Odyssey of Mind builds character
By LAURA ARCHAZKI-PACTER
It may sound like a song from the 1960s, but Odyssey of the Mind is a unique academic program designed to encourage students to creatively tackle problems and find solutions.
On Apr. 5, Pelican Marsh Elementary boasted two teams, Road Rally and Dino Stories, in the annual Sun Regional Odyssey of the Mind competition at Cypress Lake High School. The Dino team took fourth place in the competition.
"That was pretty exciting for me as their coach and team," Charla McHenry says of the placement. "All of them were first time 'OM'ers."
Unlike most sporting events, Odyssey of the Mind competition offers a chance for students to approach problems in a creative manner. Yet, the right solution can lead to a number of answers. Teams also learn to appreciate the ideas of other students in their group to find solutions to a theory, question, or problem.
This year's Dino Stories team tackled the dinosaur extinction question -- "What happened to the dinosaurs that existed so many years ago?" Using drama, music and lyrics, students created skits based on their theory of how dinosaurs became extinct and then practiced and performed the presentations for classmates and competition.
In their performance, students fashioned a mandrill mask out of papier-mache to depict an animal that may have existed back in the time of the dinosaurs. Then they created a Leptoceratops dinosaur mask to represent a veggie-eating dinosaur that walked the earth back in the Cretaceous era.
Their hand-made set took hours of labor in painting it, complete with palm trees and an erupting volcano.
"Odyssey of the Mind is a problem-solving competition. It is not a scholar bowl. It is done in a creative manner," explains McHenry, mother of three Odyssey participants. "There's no right answer, but there are different problems."

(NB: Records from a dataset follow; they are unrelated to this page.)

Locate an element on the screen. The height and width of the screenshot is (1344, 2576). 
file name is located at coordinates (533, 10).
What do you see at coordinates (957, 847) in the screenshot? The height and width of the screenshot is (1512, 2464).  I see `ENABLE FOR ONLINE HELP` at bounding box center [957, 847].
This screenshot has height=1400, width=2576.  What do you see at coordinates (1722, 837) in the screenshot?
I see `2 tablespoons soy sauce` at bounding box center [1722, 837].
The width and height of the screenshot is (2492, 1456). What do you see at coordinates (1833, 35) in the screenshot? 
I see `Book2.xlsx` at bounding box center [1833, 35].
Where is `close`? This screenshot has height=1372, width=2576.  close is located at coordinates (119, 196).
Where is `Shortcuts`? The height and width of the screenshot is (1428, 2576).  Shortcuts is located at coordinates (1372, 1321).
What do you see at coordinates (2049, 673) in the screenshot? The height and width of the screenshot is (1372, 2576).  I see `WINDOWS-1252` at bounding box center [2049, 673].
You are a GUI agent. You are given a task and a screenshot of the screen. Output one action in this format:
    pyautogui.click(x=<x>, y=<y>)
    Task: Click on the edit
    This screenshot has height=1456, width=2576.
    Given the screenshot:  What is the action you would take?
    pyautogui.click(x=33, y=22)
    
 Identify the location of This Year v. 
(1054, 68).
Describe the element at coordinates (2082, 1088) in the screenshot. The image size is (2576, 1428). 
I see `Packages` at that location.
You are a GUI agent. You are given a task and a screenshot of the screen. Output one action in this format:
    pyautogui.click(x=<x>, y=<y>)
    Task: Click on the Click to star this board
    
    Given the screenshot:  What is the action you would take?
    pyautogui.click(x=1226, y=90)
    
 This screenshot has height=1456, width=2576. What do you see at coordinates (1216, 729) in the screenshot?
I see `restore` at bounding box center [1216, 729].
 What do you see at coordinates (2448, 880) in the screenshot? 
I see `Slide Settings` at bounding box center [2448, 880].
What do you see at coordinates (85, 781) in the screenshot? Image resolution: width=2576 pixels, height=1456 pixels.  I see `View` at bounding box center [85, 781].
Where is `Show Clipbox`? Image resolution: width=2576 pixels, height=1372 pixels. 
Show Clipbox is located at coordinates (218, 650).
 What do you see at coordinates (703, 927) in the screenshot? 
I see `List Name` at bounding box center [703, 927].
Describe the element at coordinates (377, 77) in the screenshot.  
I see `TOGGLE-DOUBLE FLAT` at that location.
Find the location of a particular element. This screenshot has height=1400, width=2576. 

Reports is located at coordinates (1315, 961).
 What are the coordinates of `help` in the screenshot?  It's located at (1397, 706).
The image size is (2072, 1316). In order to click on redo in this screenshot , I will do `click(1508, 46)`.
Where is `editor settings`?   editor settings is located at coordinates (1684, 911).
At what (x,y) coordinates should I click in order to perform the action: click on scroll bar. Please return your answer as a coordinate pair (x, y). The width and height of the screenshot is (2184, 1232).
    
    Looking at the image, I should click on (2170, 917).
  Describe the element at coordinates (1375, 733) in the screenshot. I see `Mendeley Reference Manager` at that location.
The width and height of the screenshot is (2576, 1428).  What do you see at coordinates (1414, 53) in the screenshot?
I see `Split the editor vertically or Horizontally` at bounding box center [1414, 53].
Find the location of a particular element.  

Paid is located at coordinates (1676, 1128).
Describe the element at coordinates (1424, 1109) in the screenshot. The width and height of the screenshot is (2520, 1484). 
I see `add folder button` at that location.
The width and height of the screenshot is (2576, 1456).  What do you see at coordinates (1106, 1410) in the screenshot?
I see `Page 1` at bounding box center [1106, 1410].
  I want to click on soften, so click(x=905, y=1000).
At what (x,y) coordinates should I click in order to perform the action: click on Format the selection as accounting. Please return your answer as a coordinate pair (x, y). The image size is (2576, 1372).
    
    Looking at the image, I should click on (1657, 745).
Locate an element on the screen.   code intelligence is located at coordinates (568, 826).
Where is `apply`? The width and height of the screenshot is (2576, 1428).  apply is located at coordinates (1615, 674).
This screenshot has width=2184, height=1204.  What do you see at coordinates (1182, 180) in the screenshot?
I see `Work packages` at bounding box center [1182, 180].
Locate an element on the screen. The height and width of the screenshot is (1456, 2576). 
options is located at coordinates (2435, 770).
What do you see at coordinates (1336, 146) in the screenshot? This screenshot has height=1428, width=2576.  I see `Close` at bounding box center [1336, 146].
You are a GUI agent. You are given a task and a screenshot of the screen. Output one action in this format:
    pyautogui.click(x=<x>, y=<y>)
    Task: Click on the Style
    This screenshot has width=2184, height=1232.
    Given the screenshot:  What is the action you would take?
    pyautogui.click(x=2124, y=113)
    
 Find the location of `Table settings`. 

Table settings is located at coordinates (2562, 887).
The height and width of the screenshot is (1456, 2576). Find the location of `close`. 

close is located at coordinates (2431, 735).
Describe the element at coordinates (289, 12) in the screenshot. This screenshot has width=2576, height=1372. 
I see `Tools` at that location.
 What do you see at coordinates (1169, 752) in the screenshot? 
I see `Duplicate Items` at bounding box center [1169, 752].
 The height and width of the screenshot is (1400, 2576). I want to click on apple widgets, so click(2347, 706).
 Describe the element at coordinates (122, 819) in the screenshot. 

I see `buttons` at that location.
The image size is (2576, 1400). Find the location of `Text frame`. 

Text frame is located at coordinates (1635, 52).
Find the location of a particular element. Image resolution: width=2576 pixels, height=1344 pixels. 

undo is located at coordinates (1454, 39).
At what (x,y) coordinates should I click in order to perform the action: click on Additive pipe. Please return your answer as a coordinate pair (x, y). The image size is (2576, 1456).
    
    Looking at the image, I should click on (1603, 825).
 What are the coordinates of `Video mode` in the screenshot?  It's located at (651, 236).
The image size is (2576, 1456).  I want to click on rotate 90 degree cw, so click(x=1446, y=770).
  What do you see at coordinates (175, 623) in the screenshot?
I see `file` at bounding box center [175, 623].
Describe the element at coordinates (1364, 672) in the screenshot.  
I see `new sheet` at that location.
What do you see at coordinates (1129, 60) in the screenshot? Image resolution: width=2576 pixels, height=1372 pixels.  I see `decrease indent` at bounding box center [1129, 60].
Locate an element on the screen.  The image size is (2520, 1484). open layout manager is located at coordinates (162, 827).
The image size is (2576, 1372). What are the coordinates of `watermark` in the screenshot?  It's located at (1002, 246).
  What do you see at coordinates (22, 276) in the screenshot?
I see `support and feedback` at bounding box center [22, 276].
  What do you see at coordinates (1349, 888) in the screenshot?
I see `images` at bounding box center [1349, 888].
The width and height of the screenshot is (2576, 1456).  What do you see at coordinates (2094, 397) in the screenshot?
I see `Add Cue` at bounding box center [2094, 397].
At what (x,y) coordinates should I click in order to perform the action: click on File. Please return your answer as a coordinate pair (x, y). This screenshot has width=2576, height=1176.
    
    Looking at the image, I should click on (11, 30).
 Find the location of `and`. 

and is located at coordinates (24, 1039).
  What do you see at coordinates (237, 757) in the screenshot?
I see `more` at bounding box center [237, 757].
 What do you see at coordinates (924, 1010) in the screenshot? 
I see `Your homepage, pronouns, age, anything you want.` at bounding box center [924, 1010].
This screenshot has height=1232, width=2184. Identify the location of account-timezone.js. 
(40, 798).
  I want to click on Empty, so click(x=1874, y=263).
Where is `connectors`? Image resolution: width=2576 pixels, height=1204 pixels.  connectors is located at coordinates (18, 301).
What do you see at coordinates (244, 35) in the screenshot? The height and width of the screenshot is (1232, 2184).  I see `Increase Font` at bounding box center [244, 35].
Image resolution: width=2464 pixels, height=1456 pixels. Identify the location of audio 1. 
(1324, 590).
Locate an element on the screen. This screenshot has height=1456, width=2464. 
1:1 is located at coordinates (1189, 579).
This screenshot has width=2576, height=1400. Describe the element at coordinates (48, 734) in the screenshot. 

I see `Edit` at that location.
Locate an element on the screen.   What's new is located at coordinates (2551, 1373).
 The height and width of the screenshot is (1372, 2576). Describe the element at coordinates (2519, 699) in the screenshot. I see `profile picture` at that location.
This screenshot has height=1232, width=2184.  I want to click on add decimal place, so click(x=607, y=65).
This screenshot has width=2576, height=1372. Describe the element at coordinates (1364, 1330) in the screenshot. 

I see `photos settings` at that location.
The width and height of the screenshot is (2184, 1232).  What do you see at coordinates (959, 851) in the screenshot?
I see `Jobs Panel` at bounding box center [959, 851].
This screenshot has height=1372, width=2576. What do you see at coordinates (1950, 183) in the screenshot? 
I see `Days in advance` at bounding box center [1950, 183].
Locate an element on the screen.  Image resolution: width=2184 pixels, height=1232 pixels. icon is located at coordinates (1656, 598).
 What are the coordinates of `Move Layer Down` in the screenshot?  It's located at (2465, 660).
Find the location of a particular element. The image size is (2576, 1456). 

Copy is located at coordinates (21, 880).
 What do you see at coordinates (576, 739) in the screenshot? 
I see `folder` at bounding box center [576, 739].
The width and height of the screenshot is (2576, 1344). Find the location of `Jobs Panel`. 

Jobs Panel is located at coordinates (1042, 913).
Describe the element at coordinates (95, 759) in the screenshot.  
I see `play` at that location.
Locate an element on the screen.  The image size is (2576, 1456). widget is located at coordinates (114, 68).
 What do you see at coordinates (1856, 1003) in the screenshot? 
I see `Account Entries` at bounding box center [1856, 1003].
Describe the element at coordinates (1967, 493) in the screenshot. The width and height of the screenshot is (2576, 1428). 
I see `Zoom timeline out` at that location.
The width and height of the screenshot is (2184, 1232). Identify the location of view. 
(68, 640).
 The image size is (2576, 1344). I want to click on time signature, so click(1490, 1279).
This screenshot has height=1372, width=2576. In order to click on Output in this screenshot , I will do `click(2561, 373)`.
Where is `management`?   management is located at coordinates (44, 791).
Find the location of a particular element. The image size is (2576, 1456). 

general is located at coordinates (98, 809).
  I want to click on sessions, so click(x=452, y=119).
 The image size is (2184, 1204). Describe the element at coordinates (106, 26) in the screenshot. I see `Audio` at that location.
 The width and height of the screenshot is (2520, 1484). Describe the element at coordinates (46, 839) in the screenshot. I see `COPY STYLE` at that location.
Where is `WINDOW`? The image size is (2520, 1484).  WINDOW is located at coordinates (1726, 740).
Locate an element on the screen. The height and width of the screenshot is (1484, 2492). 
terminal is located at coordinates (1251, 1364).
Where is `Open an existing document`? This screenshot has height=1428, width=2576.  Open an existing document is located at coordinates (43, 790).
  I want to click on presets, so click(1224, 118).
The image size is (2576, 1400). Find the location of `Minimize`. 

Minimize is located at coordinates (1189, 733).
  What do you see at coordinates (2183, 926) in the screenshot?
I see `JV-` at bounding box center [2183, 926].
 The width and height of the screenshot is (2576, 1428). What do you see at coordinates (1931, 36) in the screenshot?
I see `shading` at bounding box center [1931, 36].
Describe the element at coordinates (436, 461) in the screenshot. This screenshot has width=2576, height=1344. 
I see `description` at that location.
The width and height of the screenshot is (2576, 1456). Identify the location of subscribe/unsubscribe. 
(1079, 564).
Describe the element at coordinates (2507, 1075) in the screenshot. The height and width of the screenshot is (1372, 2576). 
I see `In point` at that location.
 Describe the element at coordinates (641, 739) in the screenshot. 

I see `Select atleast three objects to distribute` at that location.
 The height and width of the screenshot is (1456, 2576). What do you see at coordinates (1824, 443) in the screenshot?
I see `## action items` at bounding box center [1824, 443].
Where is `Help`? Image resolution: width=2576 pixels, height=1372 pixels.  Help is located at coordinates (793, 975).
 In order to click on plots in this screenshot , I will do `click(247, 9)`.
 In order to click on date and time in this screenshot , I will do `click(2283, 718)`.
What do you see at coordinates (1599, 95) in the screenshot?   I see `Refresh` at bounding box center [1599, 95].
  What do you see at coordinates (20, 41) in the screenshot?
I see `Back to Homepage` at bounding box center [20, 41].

Other teams competing in the competition included North Naples and Oakridge middle schools and Seacrest Country Day School.
McHenry would like to see more schools in Collier County participate in Odyssey of the Mind.
"If there are people who'd like to be involved or retired teachers who can give two-and-a-half to six hours of their time, everyone is welcome to help," she says of the commitment.
During spontaneous competition, teams respond to an unfamiliar question posed to the group.
"They get one minute to think, and three minutes to respond," McHenry explains. "The question may be, for instance, 'If you could design a bumper sticker for Santa's sleigh, what it would say?' "
Hands-on exercises were also included, such as building a tower as large as possible with Popsicle sticks.
Overall, McHenry is thrilled with the impact of Odyssey of the Mind on her children. "It's been very positive. They have no problem speaking in front of other children," she says.
Heidi Swanson echoes McHenry's observations and is pleased with how OotM has brought a new perspective into the creative process of her daughter, Gwen, a fifth-grader at PME.
"If anything, it's a great preparation tool for middle school. It forces kids to work together in a group," Swanson says. "When they go to middle school, they will know that everybody can contribute something to a group. There are a lot of adults who don't know that."